(Stored records)

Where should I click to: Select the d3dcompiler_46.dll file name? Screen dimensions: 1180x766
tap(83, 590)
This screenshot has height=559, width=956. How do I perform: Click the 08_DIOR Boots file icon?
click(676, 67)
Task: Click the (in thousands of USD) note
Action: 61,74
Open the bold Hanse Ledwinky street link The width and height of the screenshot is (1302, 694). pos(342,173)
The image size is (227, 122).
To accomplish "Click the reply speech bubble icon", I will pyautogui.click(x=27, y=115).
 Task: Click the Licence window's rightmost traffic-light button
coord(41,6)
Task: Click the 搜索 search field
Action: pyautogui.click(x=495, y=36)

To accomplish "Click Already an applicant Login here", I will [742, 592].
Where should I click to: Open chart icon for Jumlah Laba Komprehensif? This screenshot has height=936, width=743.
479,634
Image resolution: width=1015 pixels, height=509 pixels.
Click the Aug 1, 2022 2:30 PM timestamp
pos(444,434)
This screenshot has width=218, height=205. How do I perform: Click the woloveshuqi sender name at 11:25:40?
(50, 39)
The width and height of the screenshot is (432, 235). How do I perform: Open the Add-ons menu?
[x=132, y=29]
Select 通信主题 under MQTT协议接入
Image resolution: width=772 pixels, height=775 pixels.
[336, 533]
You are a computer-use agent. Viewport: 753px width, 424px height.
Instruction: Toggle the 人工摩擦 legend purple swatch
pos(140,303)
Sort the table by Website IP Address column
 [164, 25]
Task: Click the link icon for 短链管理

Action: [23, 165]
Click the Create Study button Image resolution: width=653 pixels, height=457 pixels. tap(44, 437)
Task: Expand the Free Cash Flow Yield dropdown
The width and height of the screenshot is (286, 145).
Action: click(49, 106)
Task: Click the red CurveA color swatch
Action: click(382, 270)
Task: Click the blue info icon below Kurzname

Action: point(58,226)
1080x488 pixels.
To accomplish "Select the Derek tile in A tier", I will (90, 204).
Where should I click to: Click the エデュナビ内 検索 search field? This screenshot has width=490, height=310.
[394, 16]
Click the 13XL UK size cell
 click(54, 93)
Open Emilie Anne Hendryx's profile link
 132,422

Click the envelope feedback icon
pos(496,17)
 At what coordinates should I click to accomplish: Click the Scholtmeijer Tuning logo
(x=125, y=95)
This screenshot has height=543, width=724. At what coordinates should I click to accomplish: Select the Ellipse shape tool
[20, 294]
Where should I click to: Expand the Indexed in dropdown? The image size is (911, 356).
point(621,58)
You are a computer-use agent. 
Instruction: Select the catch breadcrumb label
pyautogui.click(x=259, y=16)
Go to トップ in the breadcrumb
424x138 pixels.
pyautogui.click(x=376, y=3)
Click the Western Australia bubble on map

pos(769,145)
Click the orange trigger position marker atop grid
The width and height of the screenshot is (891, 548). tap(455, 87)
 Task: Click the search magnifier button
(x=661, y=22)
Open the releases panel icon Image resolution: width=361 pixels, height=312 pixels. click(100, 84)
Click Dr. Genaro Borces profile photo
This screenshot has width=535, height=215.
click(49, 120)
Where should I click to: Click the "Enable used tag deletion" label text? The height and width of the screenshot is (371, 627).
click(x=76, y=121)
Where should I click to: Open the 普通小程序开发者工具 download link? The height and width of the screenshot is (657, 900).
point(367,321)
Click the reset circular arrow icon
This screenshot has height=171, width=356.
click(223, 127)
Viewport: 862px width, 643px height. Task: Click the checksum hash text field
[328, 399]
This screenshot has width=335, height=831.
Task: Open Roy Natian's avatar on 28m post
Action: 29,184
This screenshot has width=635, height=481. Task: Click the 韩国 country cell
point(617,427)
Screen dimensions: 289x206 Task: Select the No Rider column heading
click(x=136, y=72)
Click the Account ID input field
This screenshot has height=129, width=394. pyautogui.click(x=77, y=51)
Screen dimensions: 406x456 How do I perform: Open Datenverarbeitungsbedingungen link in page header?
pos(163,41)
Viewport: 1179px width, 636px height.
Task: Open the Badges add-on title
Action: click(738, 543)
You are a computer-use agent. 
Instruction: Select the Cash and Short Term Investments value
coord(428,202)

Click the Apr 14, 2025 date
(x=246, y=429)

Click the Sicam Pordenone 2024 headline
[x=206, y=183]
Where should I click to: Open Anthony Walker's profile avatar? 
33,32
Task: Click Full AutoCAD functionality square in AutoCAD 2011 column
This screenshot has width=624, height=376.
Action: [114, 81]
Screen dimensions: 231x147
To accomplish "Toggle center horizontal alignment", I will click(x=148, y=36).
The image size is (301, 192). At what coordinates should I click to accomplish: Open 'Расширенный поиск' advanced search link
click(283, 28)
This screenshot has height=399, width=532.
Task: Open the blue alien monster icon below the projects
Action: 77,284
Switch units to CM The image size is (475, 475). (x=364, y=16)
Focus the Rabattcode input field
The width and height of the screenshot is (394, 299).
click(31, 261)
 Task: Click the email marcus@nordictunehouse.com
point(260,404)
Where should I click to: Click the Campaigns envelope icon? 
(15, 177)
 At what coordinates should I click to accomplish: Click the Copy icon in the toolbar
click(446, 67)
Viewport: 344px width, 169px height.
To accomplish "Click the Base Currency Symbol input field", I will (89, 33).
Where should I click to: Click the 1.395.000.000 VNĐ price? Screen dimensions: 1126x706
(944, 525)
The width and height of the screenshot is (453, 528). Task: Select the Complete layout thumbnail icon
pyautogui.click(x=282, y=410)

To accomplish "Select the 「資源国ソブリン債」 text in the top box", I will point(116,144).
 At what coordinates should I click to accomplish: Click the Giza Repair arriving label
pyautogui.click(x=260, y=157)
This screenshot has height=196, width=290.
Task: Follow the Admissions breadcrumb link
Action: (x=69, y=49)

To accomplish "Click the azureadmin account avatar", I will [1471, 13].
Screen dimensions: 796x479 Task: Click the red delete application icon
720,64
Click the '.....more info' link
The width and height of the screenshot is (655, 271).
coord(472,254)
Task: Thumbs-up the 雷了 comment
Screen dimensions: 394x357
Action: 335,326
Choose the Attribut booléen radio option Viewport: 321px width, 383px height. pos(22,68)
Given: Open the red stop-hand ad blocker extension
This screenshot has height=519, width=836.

WORK TASK
Without skipping anything, transcribe every line above exactly.

RESULT OF THIS TASK
Where should I click to: Select the d3dcompiler_46.dll file name? Screen dimensions: 1180x766
tap(83, 590)
This screenshot has height=559, width=956. How do I perform: Click the 08_DIOR Boots file icon?
click(676, 67)
Task: Click the (in thousands of USD) note
Action: 61,74
Open the bold Hanse Ledwinky street link The width and height of the screenshot is (1302, 694). pos(342,173)
The image size is (227, 122).
To accomplish "Click the reply speech bubble icon", I will pyautogui.click(x=27, y=115).
 Task: Click the Licence window's rightmost traffic-light button
coord(41,6)
Task: Click the 搜索 search field
Action: pyautogui.click(x=495, y=36)

To accomplish "Click Already an applicant Login here", I will [742, 592].
Where should I click to: Open chart icon for Jumlah Laba Komprehensif? This screenshot has height=936, width=743.
479,634
Image resolution: width=1015 pixels, height=509 pixels.
Click the Aug 1, 2022 2:30 PM timestamp
pos(444,434)
This screenshot has width=218, height=205. How do I perform: Click the woloveshuqi sender name at 11:25:40?
(50, 39)
The width and height of the screenshot is (432, 235). How do I perform: Open the Add-ons menu?
[x=132, y=29]
Select 通信主题 under MQTT协议接入
Image resolution: width=772 pixels, height=775 pixels.
[336, 533]
You are a computer-use agent. Viewport: 753px width, 424px height.
Instruction: Toggle the 人工摩擦 legend purple swatch
pos(140,303)
Sort the table by Website IP Address column
 [164, 25]
Task: Click the link icon for 短链管理

Action: [23, 165]
Click the Create Study button Image resolution: width=653 pixels, height=457 pixels. tap(44, 437)
Task: Expand the Free Cash Flow Yield dropdown
The width and height of the screenshot is (286, 145).
Action: click(49, 106)
Task: Click the red CurveA color swatch
Action: click(382, 270)
Task: Click the blue info icon below Kurzname

Action: point(58,226)
1080x488 pixels.
To accomplish "Select the Derek tile in A tier", I will (90, 204).
Where should I click to: Click the エデュナビ内 検索 search field? This screenshot has width=490, height=310.
[394, 16]
Click the 13XL UK size cell
 click(54, 93)
Open Emilie Anne Hendryx's profile link
 132,422

Click the envelope feedback icon
pos(496,17)
 At what coordinates should I click to accomplish: Click the Scholtmeijer Tuning logo
(x=125, y=95)
This screenshot has height=543, width=724. At what coordinates should I click to accomplish: Select the Ellipse shape tool
[20, 294]
Where should I click to: Expand the Indexed in dropdown? The image size is (911, 356).
point(621,58)
You are a computer-use agent. 
Instruction: Select the catch breadcrumb label
pyautogui.click(x=259, y=16)
Go to トップ in the breadcrumb
424x138 pixels.
pyautogui.click(x=376, y=3)
Click the Western Australia bubble on map

pos(769,145)
Click the orange trigger position marker atop grid
The width and height of the screenshot is (891, 548). tap(455, 87)
 Task: Click the search magnifier button
(x=661, y=22)
Open the releases panel icon Image resolution: width=361 pixels, height=312 pixels. click(100, 84)
Click Dr. Genaro Borces profile photo
This screenshot has width=535, height=215.
click(49, 120)
Where should I click to: Click the "Enable used tag deletion" label text? The height and width of the screenshot is (371, 627).
click(x=76, y=121)
Where should I click to: Open the 普通小程序开发者工具 download link? The height and width of the screenshot is (657, 900).
point(367,321)
Click the reset circular arrow icon
This screenshot has height=171, width=356.
click(223, 127)
Viewport: 862px width, 643px height. Task: Click the checksum hash text field
[328, 399]
This screenshot has width=335, height=831.
Task: Open Roy Natian's avatar on 28m post
Action: 29,184
This screenshot has width=635, height=481. Task: Click the 韩国 country cell
point(617,427)
Screen dimensions: 289x206 Task: Select the No Rider column heading
click(x=136, y=72)
Click the Account ID input field
This screenshot has height=129, width=394. pyautogui.click(x=77, y=51)
Screen dimensions: 406x456 How do I perform: Open Datenverarbeitungsbedingungen link in page header?
pos(163,41)
Viewport: 1179px width, 636px height.
Task: Open the Badges add-on title
Action: click(738, 543)
You are a computer-use agent. 
Instruction: Select the Cash and Short Term Investments value
coord(428,202)

Click the Apr 14, 2025 date
(x=246, y=429)

Click the Sicam Pordenone 2024 headline
[x=206, y=183]
Where should I click to: Open Anthony Walker's profile avatar? 
33,32
Task: Click Full AutoCAD functionality square in AutoCAD 2011 column
This screenshot has width=624, height=376.
Action: [114, 81]
Screen dimensions: 231x147
To accomplish "Toggle center horizontal alignment", I will click(x=148, y=36).
The image size is (301, 192). At what coordinates should I click to accomplish: Open 'Расширенный поиск' advanced search link
click(283, 28)
This screenshot has height=399, width=532.
Task: Open the blue alien monster icon below the projects
Action: 77,284
Switch units to CM The image size is (475, 475). (x=364, y=16)
Focus the Rabattcode input field
The width and height of the screenshot is (394, 299).
click(31, 261)
 Task: Click the email marcus@nordictunehouse.com
point(260,404)
Where should I click to: Click the Campaigns envelope icon? 
(15, 177)
 At what coordinates should I click to accomplish: Click the Copy icon in the toolbar
click(446, 67)
Viewport: 344px width, 169px height.
To accomplish "Click the Base Currency Symbol input field", I will (89, 33).
Where should I click to: Click the 1.395.000.000 VNĐ price? Screen dimensions: 1126x706
(944, 525)
The width and height of the screenshot is (453, 528). Task: Select the Complete layout thumbnail icon
pyautogui.click(x=282, y=410)

To accomplish "Select the 「資源国ソブリン債」 text in the top box", I will point(116,144).
 At what coordinates should I click to accomplish: Click the Giza Repair arriving label
pyautogui.click(x=260, y=157)
This screenshot has height=196, width=290.
Task: Follow the Admissions breadcrumb link
Action: (x=69, y=49)

To accomplish "Click the azureadmin account avatar", I will [1471, 13].
Screen dimensions: 796x479 Task: Click the red delete application icon
720,64
Click the '.....more info' link
The width and height of the screenshot is (655, 271).
coord(472,254)
Task: Thumbs-up the 雷了 comment
Screen dimensions: 394x357
Action: 335,326
Choose the Attribut booléen radio option Viewport: 321px width, 383px height. pos(22,68)
Given: Open the red stop-hand ad blocker extension
This screenshot has height=519, width=836.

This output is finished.